DUE CASI E UNA QUASI CERTEZZA – “Quindi a questo punto i casi sono due: o a giugno si fa arrivare all’Inter il quarto allenatore in dodici mesi. In altri termini, si prosegue nella linea secondo la quale la rosa è ottima: Icardi è qualcosa di simile a un fuoriclasse e un trascinatore; Perisic è un giocatore da 60 milioni, Brozovic da 40, Kondogbia e Gabigol da 30 eccetera eccetera. Si tratterebbe perciò solo di trovare l’allenatore giusto, che sappia finalmente far rendere un gruppo di campioni per quanto effettivamente vale. Un gruppo la cui forza è tale da dipendere da un calciatore di 23 anni, arrivato all’Inter a gennaio, e cioè Roberto Gagliardini: senza di lui, zero punti in due partite. Quindi, ecco la seconda possibilità, che ha anche il vantaggio non secondario di smontare automaticamente il teorema-Pioli: iniziare a mettersi in testa che questa Inter non è una grande squadra”.

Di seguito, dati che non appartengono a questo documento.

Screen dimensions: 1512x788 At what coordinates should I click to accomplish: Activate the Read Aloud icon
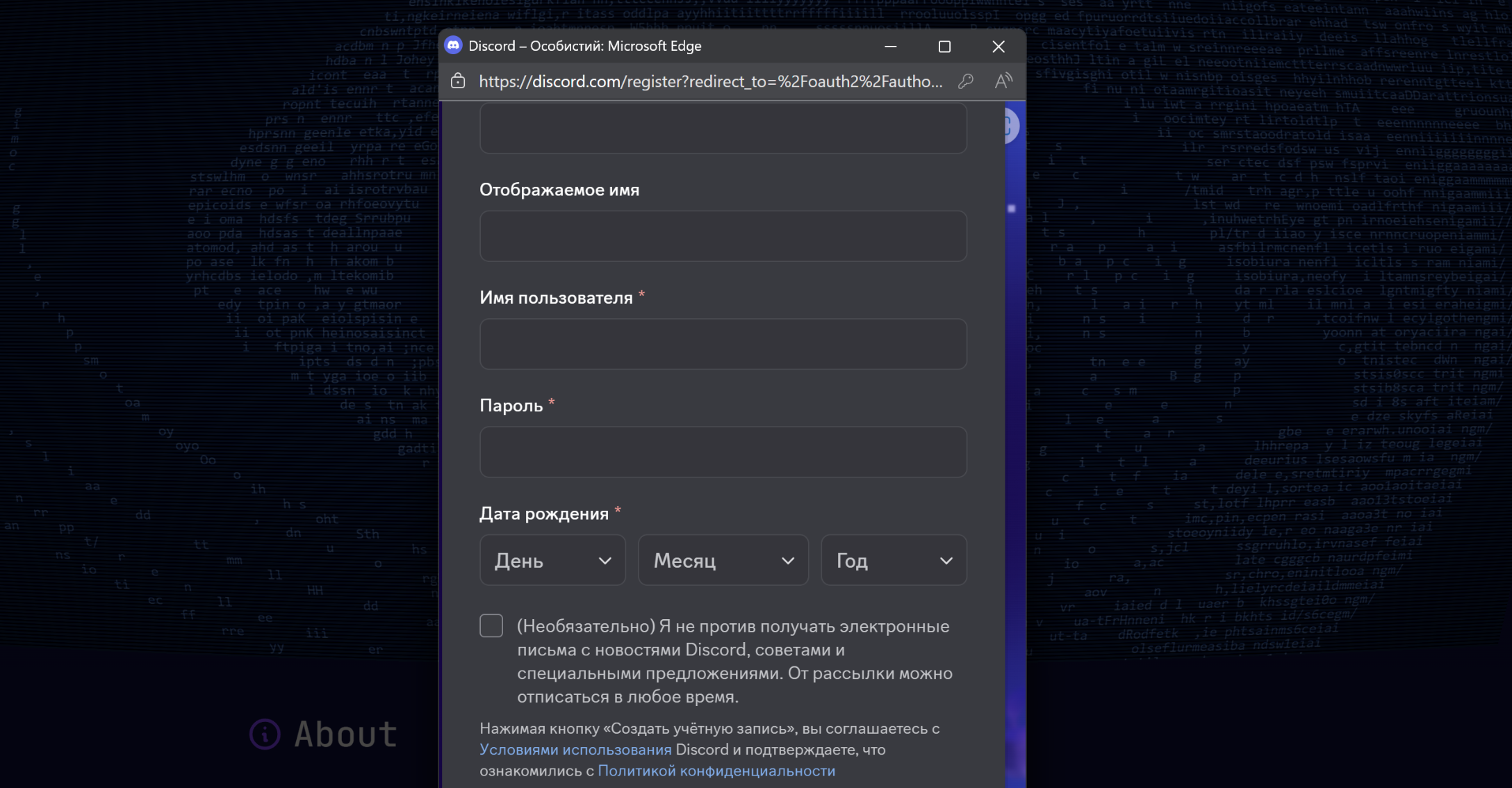point(1003,81)
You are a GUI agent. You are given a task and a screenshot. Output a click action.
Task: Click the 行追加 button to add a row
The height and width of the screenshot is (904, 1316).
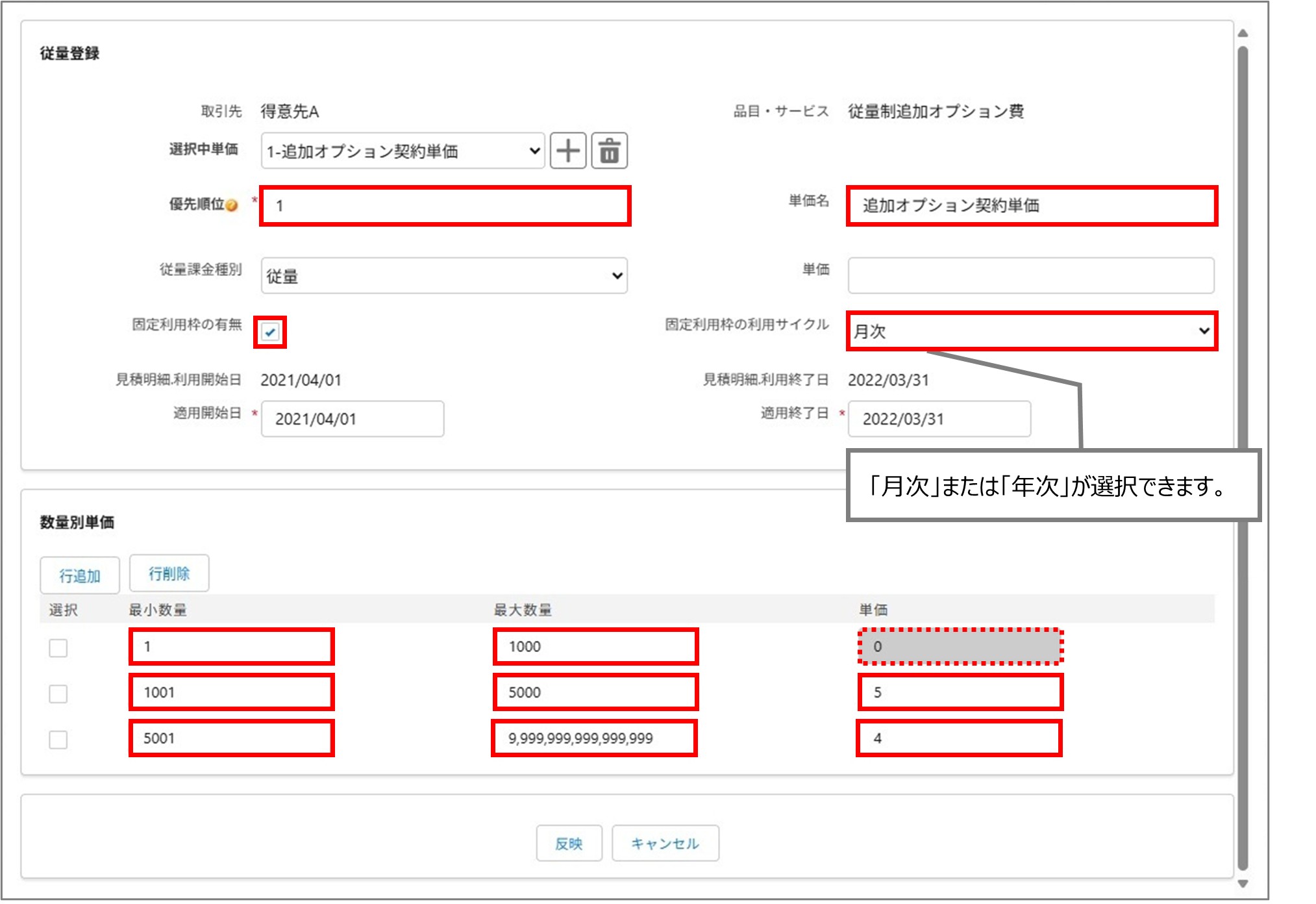point(81,573)
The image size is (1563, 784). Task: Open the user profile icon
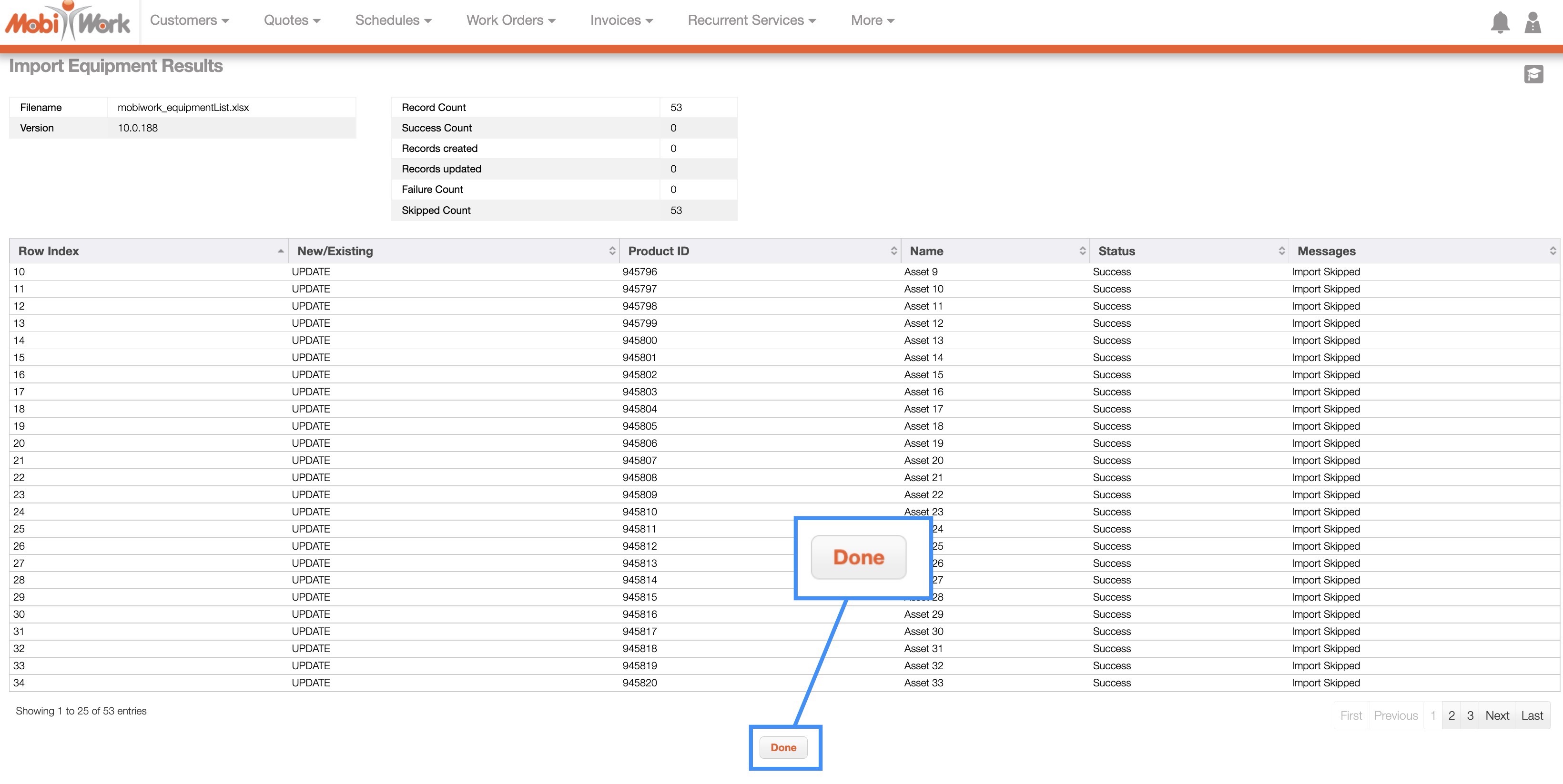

NON SONO TUTTI MOU – “Ormai è chiaro che una sola cosa hanno in comune le tre diversissime proprietà degli ultimi anni (Moratti, Thohir e Suning): l’incapacità di tutelare l’allenatore che via via si sono andate a scegliere. Insomma, passano gli anni, ma all’Inter non sembra esserci nessuno in grado di capire che, senza la società che lo difenda, anche il più bravo degli allenatori non può sperare di farcela. A meno che non sia così bravo da difendersi da solo. Ma uno così nasce ogni mezzo secolo (e vince Coppe dei Campioni o realizza triplete). Un’eccezione a regole che – in casa Inter – sembrano inspiegabilmente immutabili”.